Start of DATA
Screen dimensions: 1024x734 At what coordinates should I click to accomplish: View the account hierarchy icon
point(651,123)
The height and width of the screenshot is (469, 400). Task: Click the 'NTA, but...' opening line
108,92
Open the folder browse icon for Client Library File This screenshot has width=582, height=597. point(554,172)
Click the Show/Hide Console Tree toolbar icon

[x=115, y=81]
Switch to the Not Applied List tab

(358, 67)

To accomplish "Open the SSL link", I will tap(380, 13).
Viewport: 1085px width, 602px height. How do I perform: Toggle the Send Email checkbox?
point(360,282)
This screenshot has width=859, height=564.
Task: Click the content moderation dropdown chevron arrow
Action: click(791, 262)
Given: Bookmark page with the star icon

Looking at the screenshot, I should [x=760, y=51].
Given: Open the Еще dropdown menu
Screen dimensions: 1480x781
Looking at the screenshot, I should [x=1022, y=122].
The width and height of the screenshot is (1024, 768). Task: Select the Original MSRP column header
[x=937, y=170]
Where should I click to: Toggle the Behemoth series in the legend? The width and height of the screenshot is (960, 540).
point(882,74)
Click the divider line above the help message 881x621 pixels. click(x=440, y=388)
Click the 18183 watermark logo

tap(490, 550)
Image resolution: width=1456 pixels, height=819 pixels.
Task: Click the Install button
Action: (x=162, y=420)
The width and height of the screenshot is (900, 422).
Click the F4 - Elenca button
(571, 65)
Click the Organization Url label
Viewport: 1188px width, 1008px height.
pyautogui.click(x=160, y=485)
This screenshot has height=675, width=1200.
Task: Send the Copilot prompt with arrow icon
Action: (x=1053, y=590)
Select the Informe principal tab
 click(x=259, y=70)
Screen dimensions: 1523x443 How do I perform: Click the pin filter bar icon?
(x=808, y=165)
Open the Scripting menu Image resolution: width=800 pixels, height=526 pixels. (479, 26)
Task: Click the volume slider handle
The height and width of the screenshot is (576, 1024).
End of DATA
## TASK TO COMPLETE
Within the data above, pick out all lines holding the word "menu".

## OUTPUT FOR THIS EXERCISE
Given: Open the Еще dropdown menu
Open the Scripting menu Image resolution: width=800 pixels, height=526 pixels. (479, 26)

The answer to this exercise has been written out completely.